“Of what should they think,” said she, “but of the whole duty of womanhood—to be a good wife: to omit no act of ceremonial Hinduism.”

The sequence showed her wisdom. And being a good Hindu wife means fulfilling the duty of a Life-Bringer, thinking no evil of the lord who bears to you God’s message of creation, counting his most temporal want as superior to your own most spiritual craving, making a religion of his smallest wish; and when the Gods, for your sins, take him from you, holding to his memory with prayer and fasting and self-suppression.... So we end, whence we set out Devi—Goddess!

V
THE SETTER-FAR OF IGNORANCE

I have tried to indicate the women’s attitude towards the man in India. His towards her is more difficult to determine—partly because she is not his whole existence, as he is hers; she is his occasional amusement, and always his slave and the physical element in the eventual saving of his soul, that complicated machinery which necessitates a son who will pay your material and spiritual debts. Comradeship, as we have seen, there can be little between orthodox Hindu husband and wife. Love we will not deny—these things are between soul and soul; show of affection would be insult in the presence of third persons; courtesy, in the thousand little ways required in the West, is shown rather by the woman to the man than by him to her. And, indeed, the very fact that he allows all this is proof of respect. To accept service is the compliment—and he respects her after his kind. But certainly he respects her. Does he not arrange that himself shall be her chief interest in life and her chief care and memory in death? Is she not allowed to be at once his “parasite and his chalice.” But certainly he respects her. Her name may not be in the mouth of a man, even in the form of polite inquiry after her health: no strange man may see her face, and often he may not even hear her voice. Is it not her husband who guards her from contact with the outer world, from sight of God’s most beautiful creation, from knowledge of the way he lives his life, or works, or plays?

But certainly he respects her. He eats the food she cooks for him, he gives her complete control of his household, and he sees that she lives up to his ideal of her place in the scheme of life.

She, too, has her ideal—the worship and service of her husband, and if he gives her opportunity to realize this, what more will she ask? When she is the mother of a son greater respect is hers, from the other women in the Zenana, and greater love and respect no doubt from her lord. Men do not like to be connected with a failure, and she has been successful, has justified her existence. The self-respect it gives the woman herself is most marked. She still is faithful slave to her husband, but she is an entity, a person, so far as that is possible in a Hindu Zenana; she can lift her head above the woman who taunted her, her heart above the fear of a rival. I have seen her parallel in the ugly duckling of the family who suddenly develops to the recognition of the outer world an unsuspected talent. We all know how she seems mysteriously and instantly to grow taller, smarter, more dignified; how she knows her own mind and has an opinion even in the regions remote from her special subject—whereas hitherto all had been vague discontent and vacillation.

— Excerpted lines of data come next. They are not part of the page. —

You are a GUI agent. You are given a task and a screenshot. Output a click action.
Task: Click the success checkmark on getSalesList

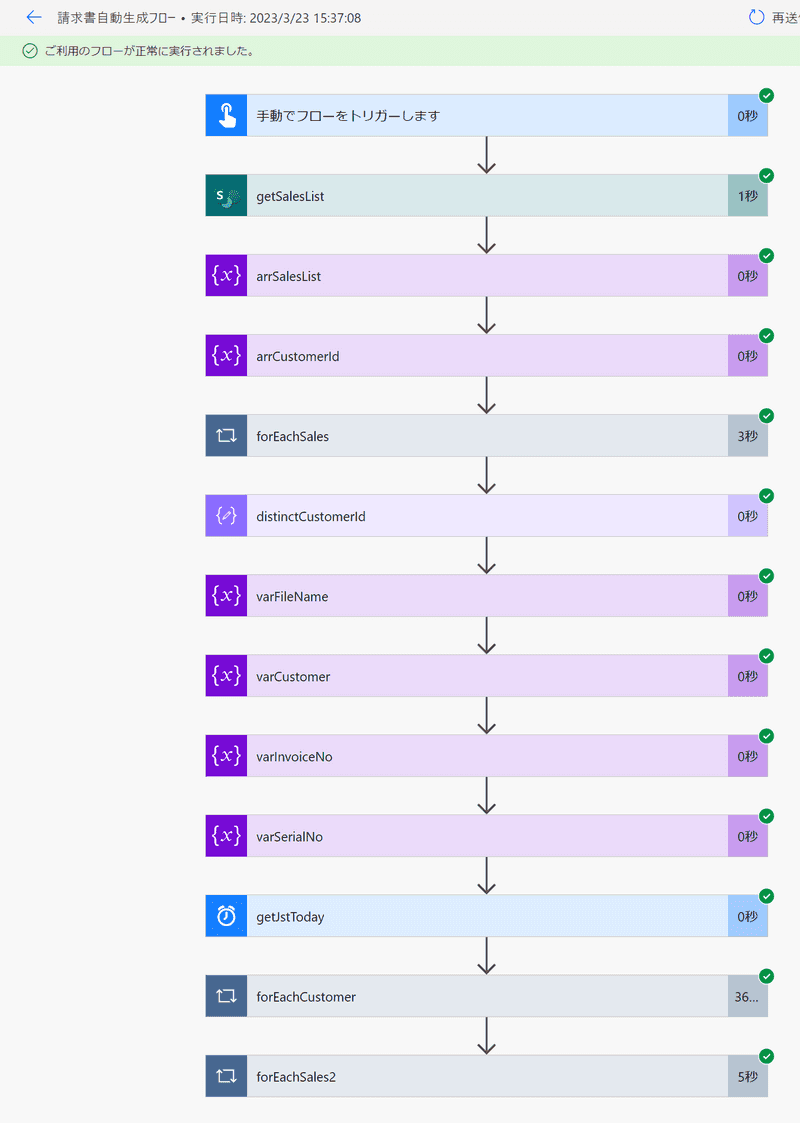pos(767,175)
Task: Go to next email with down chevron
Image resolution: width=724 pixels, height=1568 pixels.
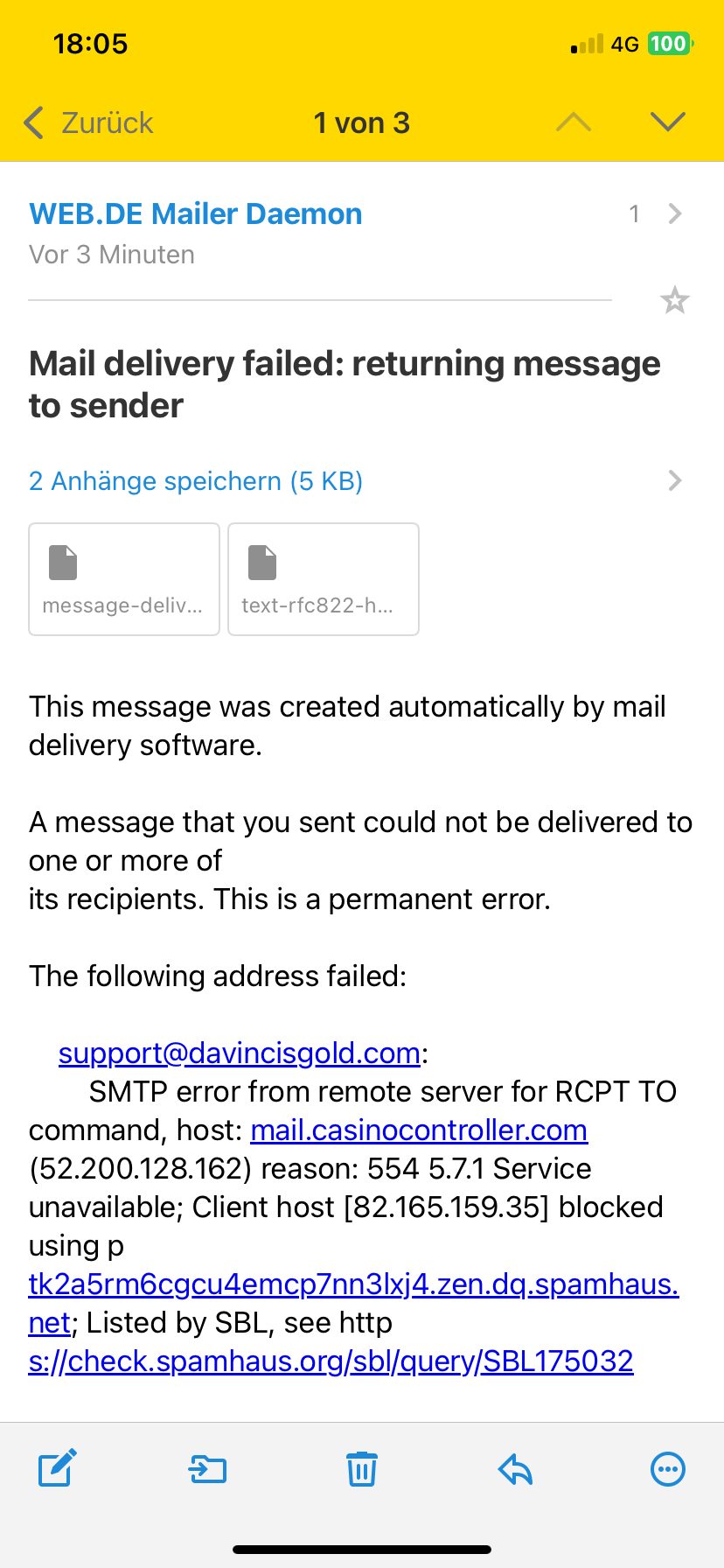Action: pos(668,122)
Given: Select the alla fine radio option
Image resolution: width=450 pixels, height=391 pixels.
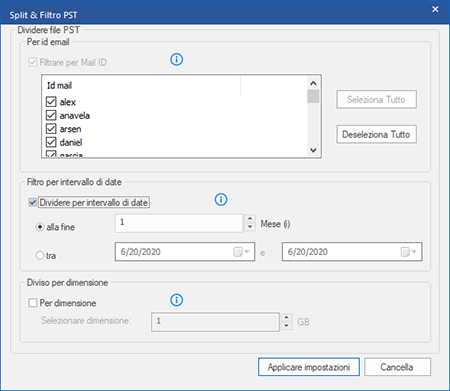Looking at the screenshot, I should pos(40,227).
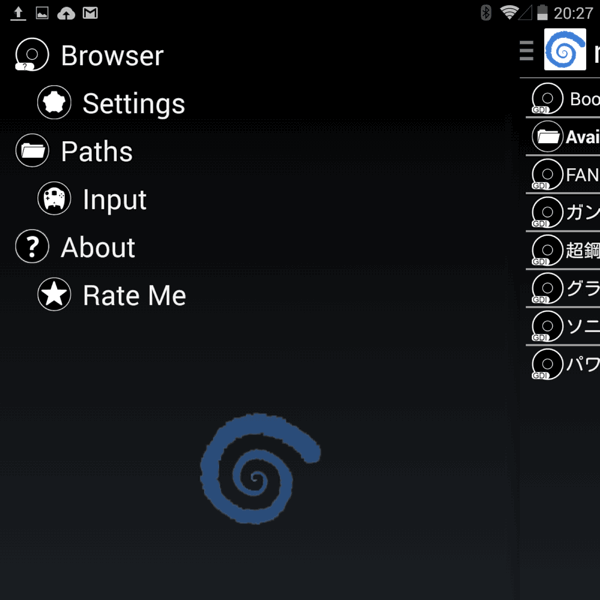
Task: Tap the Paths folder icon
Action: [x=32, y=151]
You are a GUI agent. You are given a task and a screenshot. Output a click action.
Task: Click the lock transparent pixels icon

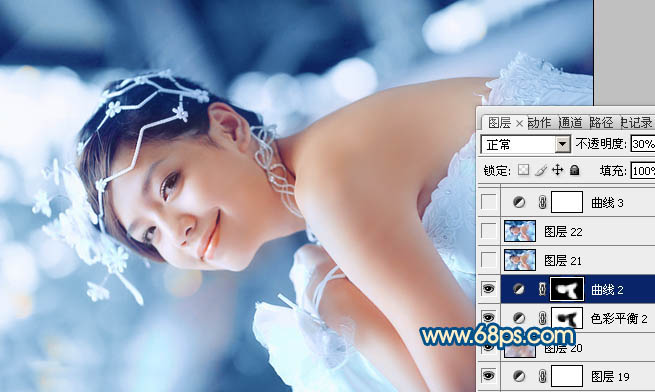coord(523,170)
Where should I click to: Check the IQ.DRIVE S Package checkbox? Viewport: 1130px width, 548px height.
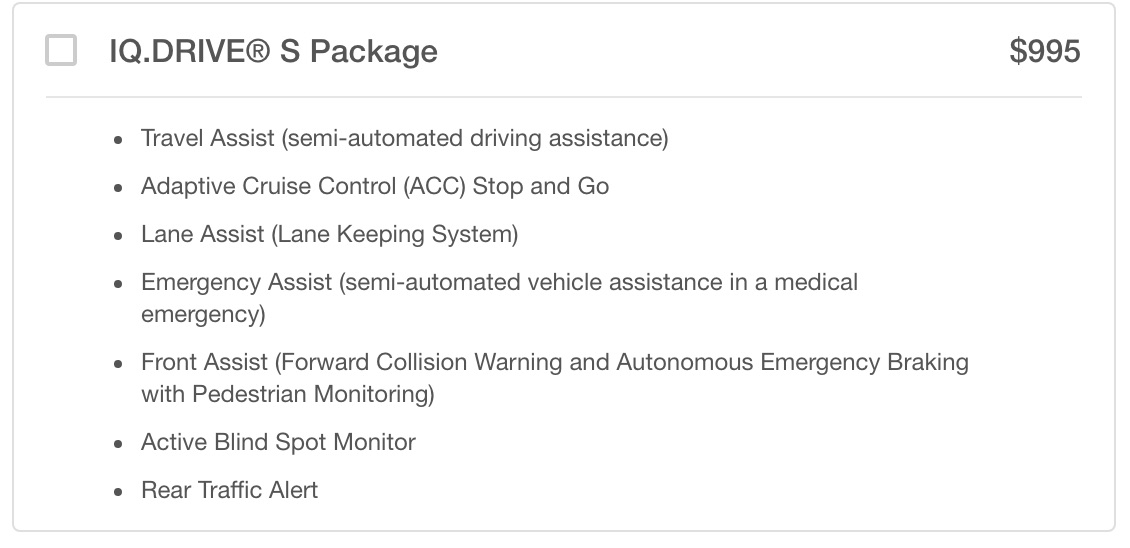61,51
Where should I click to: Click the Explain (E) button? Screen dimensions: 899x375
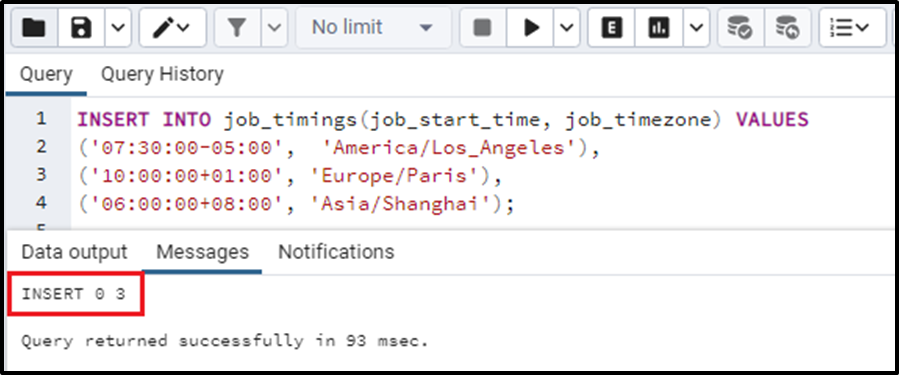point(611,27)
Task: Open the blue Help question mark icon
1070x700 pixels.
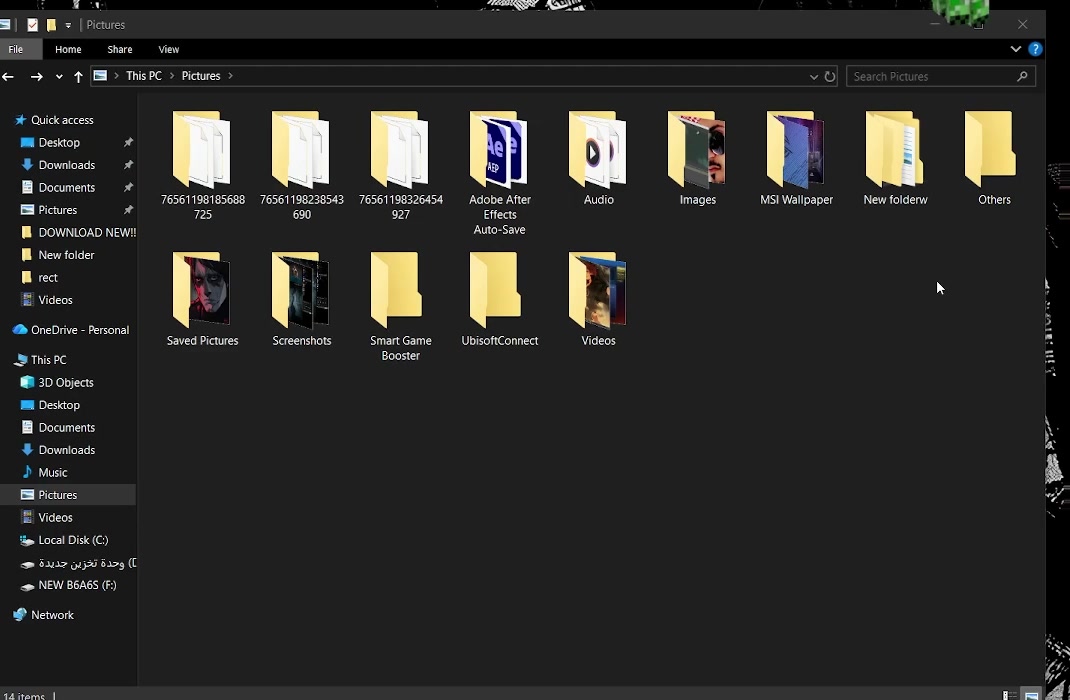Action: (1035, 49)
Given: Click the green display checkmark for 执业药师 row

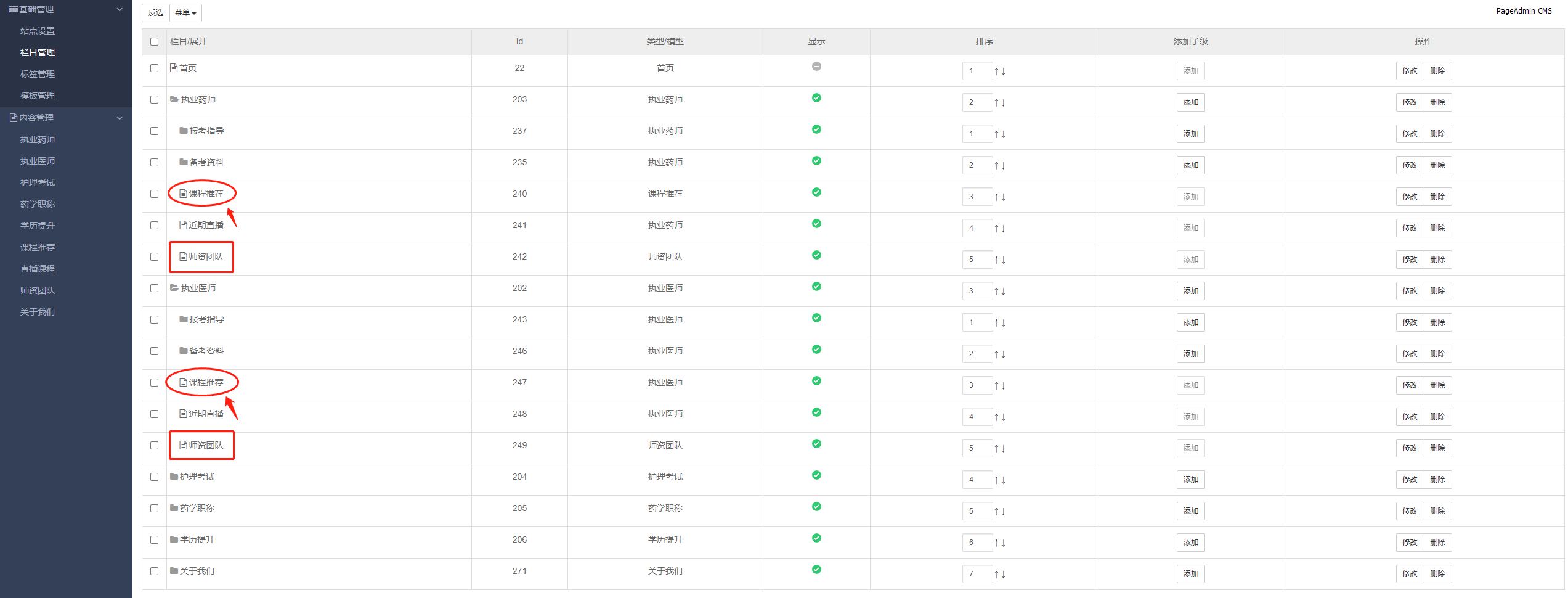Looking at the screenshot, I should 816,98.
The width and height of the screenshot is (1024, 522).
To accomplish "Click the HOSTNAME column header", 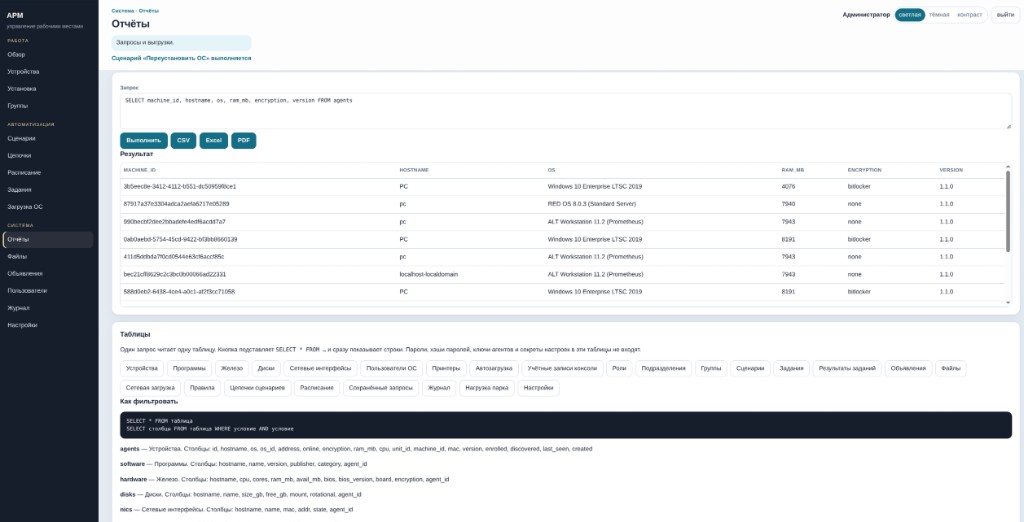I will [x=411, y=170].
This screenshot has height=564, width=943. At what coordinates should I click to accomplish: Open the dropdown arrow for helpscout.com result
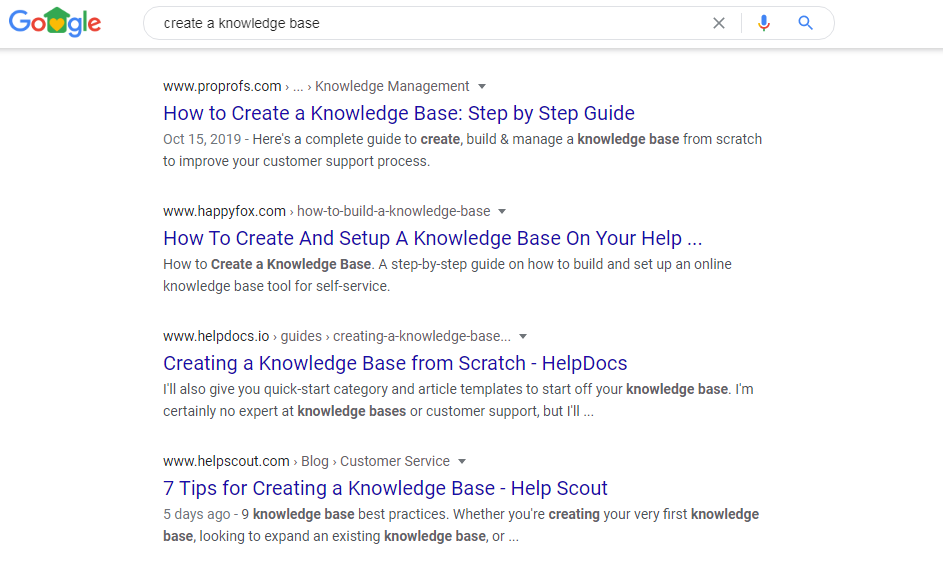[462, 461]
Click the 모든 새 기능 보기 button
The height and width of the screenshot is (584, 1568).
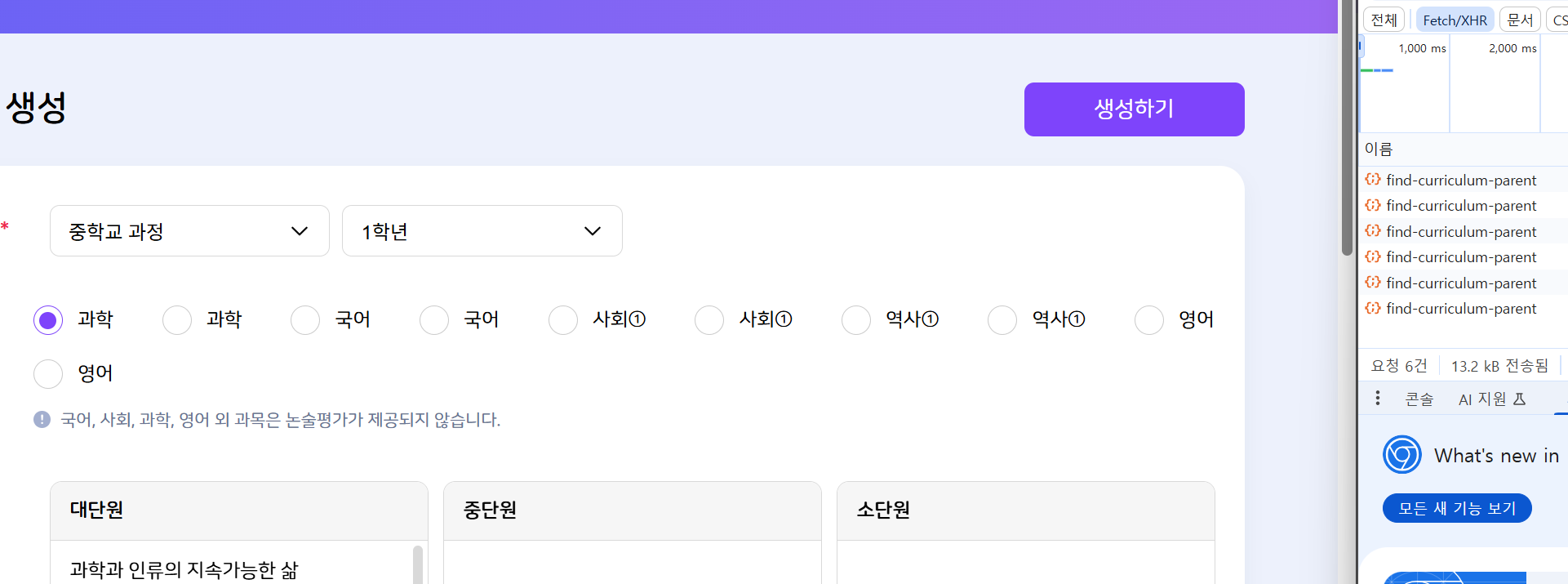(x=1457, y=508)
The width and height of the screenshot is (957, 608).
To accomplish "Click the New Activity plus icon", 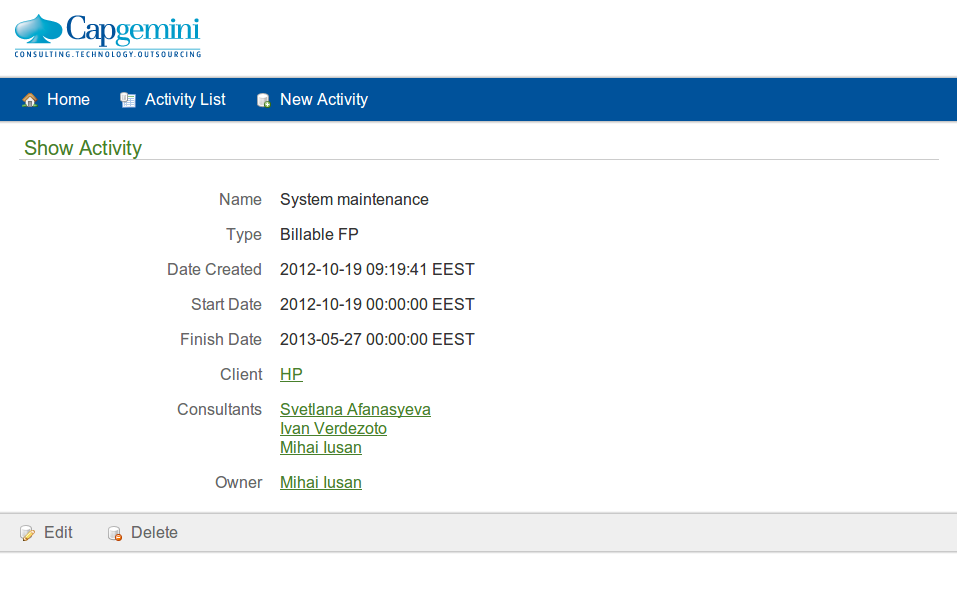I will [x=263, y=100].
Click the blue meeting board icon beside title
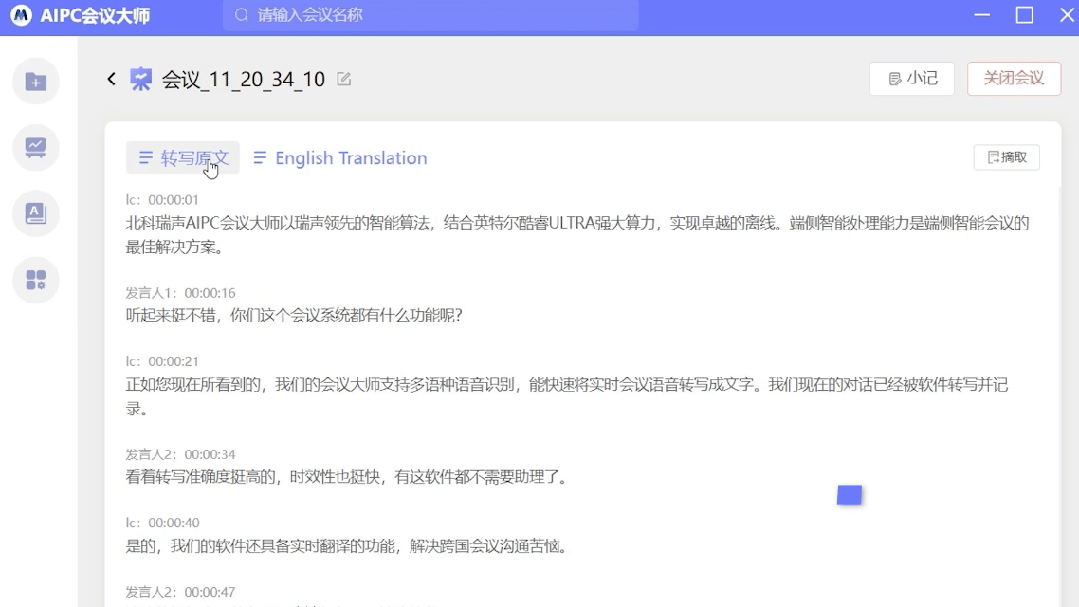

Both women are saying unconsciously in their hearts—“I am of use in the world,” only I doubt whether, causes reversed, either would say it as triumphantly.

And, for a Hindu woman, “the best is yet to be.” When she arrives at the dignity of Grandmother, ruling a household of daughters-in-law, she has indeed entered upon her kingdom. The son, who as infant first added to her stature, lavishes upon her in old age respect and affection which any woman might envy. Indeed, the relation of mother and son, even of widowed mother and son in India now, when her life is near its close, is the most beautiful perhaps of all Indian family relationships. She is respected, almost worshipped, as the Life-Bringer, and when she holds her grandson in her arms she is forgiven for the widowhood which for so long has been counted against her. At last she is loved as only those women are loved who have given, and given, and given all their lives seeking nothing in return.

I remember an old gray-headed Hindu saying to me, when we were discussing Gurus, “After all the true Guru in every house is the Mother; and are there not only three important things in the world—God, the Word of God, and the Guru, he who brings the Word?” ...

Of the intellectual capacity of a woman a Hindu has a very poor opinion; but he will yield to, and even refer to, her about all matters of religion and—the kitchen.

It is the masculine attitude the world over. And sometimes he will consult her about things she cannot possibly understand, from a superstitious belief that her virtue may give her insight. She is his toss of a penny.